Asymptotic Analysis of Sampling Estimators for Randomized Numerical
Linear Algebra Algorithms
- URL: http://arxiv.org/abs/2002.10526v1
- Date: Mon, 24 Feb 2020 20:34:50 GMT
- Title: Asymptotic Analysis of Sampling Estimators for Randomized Numerical
Linear Algebra Algorithms
- Authors: Ping Ma, Xinlian Zhang, Xin Xing, Jingyi Ma, and Michael W. Mahoney
- Abstract summary: We develop an analysis to derive the distribution of RandNLA sampling estimators for the least-squares problem.
We identify optimal sampling probabilities based on the Asymptotic Mean Squared Error (AMSE) and the Expected Asymptotic Mean Squared Error (EAMSE)
Our theoretical results clarify the role of leverage in the sampling process, and our empirical results demonstrate improvements over existing methods.
- Score: 43.134933182911766
- License: http://arxiv.org/licenses/nonexclusive-distrib/1.0/
- Abstract: The statistical analysis of Randomized Numerical Linear Algebra (RandNLA)

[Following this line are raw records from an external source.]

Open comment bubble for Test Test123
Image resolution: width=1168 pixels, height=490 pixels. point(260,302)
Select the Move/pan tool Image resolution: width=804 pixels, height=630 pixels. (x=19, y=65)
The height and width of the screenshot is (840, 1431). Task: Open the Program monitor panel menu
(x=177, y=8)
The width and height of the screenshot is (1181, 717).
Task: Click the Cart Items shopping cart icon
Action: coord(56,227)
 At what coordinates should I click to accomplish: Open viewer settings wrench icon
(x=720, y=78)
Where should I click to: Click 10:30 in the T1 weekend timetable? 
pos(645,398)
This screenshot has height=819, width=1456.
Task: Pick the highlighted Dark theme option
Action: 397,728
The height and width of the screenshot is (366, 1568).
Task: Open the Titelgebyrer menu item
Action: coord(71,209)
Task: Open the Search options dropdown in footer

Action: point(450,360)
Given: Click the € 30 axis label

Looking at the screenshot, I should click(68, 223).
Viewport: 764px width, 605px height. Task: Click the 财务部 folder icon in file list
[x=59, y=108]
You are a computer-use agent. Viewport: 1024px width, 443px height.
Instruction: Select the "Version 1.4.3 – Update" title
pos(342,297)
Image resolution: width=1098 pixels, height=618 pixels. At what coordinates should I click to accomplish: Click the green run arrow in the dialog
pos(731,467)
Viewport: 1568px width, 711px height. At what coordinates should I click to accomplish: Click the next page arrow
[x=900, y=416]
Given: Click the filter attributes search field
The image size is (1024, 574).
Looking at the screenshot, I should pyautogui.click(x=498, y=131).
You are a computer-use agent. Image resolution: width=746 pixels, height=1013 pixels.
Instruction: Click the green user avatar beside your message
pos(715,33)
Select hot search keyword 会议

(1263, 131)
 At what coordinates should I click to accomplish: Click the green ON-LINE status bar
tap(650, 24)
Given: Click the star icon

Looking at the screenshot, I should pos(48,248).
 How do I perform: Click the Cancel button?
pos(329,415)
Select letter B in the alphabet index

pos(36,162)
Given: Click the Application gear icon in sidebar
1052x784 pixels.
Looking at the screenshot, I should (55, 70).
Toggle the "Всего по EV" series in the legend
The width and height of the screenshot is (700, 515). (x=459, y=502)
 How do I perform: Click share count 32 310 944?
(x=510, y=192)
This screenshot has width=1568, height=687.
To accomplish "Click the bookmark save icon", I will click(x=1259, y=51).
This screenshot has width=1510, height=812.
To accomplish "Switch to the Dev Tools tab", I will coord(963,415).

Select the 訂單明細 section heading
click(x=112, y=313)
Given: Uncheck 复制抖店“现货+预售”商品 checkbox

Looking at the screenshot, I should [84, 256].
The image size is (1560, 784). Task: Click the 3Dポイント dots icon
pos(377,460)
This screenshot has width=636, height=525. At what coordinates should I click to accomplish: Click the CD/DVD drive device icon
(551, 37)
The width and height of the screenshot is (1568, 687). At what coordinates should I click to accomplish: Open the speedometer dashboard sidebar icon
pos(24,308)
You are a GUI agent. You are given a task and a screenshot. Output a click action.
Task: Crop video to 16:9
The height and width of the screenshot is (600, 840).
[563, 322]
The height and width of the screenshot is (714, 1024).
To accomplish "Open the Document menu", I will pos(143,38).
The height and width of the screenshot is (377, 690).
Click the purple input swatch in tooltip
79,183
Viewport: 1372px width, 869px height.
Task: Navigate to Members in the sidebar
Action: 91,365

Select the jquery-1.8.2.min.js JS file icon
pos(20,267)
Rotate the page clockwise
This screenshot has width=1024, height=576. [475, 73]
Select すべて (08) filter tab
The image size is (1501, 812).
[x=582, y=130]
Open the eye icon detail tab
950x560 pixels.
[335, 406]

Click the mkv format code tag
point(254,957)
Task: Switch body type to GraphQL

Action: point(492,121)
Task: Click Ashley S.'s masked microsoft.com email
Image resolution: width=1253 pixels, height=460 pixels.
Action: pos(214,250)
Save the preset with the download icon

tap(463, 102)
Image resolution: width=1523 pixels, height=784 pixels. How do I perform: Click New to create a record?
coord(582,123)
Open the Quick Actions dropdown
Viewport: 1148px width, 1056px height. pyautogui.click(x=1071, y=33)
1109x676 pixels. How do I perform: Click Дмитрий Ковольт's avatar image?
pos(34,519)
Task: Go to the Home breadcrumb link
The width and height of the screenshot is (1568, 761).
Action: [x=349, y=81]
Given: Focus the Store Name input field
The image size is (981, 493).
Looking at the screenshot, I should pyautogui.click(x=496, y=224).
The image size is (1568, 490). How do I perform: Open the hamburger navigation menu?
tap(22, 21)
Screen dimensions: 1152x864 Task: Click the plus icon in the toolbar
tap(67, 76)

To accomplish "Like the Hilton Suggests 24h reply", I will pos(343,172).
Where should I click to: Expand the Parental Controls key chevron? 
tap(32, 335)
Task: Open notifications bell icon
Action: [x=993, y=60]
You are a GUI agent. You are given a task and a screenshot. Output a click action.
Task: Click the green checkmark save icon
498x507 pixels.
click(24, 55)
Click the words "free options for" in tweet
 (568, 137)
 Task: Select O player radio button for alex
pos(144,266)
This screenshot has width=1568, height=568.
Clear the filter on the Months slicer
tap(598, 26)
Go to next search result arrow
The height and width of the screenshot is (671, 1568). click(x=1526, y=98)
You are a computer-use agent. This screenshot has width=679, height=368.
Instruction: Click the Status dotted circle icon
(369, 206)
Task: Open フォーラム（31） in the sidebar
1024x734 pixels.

algorithms within the past few years has mostly focused on their performance as
point estimators. However, this is insufficient for conducting statistical
inference, e.g., constructing confidence intervals and hypothesis testing,
since the distribution of the estimator is lacking. In this article, we develop
an asymptotic analysis to derive the distribution of RandNLA sampling
estimators for the least-squares problem. In particular, we derive the
asymptotic distribution of a general sampling estimator with arbitrary sampling
probabilities. The analysis is conducted in two complementary settings, i.e.,
when the objective of interest is to approximate the full sample estimator or
is to infer the underlying ground truth model parameters. For each setting, we
show that the sampling estimator is asymptotically normally distributed under
mild regularity conditions. Moreover, the sampling estimator is asymptotically
unbiased in both settings. Based on our asymptotic analysis, we use two
criteria, the Asymptotic Mean Squared Error (AMSE) and the Expected Asymptotic
Mean Squared Error (EAMSE), to identify optimal sampling probabilities. Several
of these optimal sampling probability distributions are new to the literature,
e.g., the root leverage sampling estimator and the predictor length sampling
estimator. Our theoretical results clarify the role of leverage in the sampling
process, and our empirical results demonstrate improvements over existing
methods.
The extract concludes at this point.